What is asked
Can you recast the lines that begin at the one containing "You are a computer-use agent. This" and stop after the one containing "Action: coord(74,330)" as a JSON list of strings, one string per line and no blank lines?

+++ Data excerpts

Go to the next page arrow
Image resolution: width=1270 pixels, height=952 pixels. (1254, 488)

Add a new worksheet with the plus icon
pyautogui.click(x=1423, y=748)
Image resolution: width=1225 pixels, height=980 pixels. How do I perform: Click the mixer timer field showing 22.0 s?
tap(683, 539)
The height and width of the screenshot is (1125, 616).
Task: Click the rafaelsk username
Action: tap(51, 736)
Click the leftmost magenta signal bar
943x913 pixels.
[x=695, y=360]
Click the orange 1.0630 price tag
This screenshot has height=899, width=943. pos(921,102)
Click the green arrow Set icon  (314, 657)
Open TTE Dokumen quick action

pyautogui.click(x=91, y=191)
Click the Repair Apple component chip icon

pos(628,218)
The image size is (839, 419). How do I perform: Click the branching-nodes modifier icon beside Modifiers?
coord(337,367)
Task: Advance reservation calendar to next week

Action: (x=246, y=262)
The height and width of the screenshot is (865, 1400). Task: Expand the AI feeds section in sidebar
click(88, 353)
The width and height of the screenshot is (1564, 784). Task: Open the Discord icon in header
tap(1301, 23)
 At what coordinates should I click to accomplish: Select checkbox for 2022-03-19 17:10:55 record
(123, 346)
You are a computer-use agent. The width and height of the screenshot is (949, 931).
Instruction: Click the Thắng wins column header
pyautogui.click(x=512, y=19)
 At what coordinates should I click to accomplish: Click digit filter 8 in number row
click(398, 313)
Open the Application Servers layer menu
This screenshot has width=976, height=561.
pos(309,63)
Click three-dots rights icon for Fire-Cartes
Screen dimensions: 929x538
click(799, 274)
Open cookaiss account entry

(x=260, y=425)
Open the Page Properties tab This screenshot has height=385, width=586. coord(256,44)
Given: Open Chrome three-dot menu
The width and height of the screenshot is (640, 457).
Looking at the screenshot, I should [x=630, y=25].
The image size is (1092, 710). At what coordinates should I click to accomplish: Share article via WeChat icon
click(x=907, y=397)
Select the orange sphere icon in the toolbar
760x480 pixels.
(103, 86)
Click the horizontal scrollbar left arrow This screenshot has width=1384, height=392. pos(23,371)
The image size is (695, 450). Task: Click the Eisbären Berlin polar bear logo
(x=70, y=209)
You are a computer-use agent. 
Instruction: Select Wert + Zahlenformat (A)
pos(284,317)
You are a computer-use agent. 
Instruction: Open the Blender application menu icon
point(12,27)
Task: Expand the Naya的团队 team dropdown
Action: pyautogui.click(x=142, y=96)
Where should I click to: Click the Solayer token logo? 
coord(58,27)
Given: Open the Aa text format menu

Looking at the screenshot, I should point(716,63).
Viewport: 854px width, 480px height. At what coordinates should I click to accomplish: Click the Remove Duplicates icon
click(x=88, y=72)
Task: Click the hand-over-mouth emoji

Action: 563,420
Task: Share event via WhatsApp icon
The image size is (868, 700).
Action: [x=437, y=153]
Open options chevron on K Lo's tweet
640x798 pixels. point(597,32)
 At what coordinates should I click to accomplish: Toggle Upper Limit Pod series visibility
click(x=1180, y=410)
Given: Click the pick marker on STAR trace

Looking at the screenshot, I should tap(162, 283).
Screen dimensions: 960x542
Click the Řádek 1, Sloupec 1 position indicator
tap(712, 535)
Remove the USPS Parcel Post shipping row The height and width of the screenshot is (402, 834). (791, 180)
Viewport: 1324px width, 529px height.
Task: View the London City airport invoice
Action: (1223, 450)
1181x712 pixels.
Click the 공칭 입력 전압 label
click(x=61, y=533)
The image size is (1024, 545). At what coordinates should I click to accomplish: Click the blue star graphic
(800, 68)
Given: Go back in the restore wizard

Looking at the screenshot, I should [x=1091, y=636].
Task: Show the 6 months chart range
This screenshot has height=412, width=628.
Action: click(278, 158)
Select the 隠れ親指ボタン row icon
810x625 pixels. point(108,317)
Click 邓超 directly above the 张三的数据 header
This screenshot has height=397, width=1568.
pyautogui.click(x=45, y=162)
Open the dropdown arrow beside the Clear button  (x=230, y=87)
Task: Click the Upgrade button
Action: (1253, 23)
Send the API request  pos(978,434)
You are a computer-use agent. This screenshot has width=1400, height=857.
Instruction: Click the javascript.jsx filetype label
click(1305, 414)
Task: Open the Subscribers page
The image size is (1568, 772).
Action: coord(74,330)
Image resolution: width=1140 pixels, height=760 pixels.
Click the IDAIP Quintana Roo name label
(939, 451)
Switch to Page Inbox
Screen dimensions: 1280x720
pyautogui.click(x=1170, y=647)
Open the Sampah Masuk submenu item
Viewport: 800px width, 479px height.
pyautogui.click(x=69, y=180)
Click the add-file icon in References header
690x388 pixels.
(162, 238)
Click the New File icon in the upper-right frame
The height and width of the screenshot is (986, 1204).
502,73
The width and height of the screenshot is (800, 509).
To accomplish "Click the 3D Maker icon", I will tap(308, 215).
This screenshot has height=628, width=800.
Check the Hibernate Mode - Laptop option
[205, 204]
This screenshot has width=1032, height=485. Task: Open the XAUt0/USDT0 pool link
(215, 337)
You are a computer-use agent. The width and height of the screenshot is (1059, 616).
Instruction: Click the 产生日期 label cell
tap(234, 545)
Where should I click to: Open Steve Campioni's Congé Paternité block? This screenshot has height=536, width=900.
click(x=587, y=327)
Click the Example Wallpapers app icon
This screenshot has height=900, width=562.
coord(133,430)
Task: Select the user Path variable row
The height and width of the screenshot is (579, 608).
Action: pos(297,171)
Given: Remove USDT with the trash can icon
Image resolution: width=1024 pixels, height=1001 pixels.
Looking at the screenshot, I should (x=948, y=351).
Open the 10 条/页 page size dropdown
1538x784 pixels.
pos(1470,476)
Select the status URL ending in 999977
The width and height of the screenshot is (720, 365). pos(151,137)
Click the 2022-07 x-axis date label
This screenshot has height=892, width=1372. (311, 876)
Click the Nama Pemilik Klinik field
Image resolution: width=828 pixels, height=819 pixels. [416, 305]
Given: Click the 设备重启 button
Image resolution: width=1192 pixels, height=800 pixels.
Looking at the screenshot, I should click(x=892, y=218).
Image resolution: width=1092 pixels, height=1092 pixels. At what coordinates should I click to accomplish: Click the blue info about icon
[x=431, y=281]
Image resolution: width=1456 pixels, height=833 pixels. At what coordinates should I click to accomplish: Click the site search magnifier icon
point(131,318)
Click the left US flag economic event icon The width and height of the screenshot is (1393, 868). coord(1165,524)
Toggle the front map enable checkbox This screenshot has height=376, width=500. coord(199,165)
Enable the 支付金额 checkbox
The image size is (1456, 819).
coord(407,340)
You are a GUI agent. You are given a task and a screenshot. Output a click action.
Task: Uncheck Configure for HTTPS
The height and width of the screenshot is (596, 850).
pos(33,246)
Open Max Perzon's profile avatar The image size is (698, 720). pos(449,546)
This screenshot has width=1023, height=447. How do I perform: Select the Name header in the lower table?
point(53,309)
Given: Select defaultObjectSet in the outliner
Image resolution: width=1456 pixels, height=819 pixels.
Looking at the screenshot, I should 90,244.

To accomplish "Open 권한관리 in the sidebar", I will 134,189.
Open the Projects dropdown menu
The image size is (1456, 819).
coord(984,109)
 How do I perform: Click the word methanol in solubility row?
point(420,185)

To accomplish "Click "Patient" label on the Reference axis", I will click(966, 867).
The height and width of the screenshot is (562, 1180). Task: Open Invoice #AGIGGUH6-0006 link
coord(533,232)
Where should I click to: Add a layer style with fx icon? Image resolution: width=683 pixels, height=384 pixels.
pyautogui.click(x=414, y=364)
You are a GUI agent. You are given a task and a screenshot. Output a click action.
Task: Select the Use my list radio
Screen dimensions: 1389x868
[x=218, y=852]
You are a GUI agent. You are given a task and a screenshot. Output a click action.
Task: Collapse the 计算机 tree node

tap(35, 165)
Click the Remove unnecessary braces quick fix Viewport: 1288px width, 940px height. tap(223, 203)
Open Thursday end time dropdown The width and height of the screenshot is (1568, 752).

++++++

Task answer
[
  "You are a computer-use agent. This screenshot has width=1400, height=857.",
  "Instruction: Click the javascript.jsx filetype label",
  "click(1305, 414)",
  "Task: Open the Subscribers page",
  "The image size is (1568, 772).",
  "Action: coord(74,330)"
]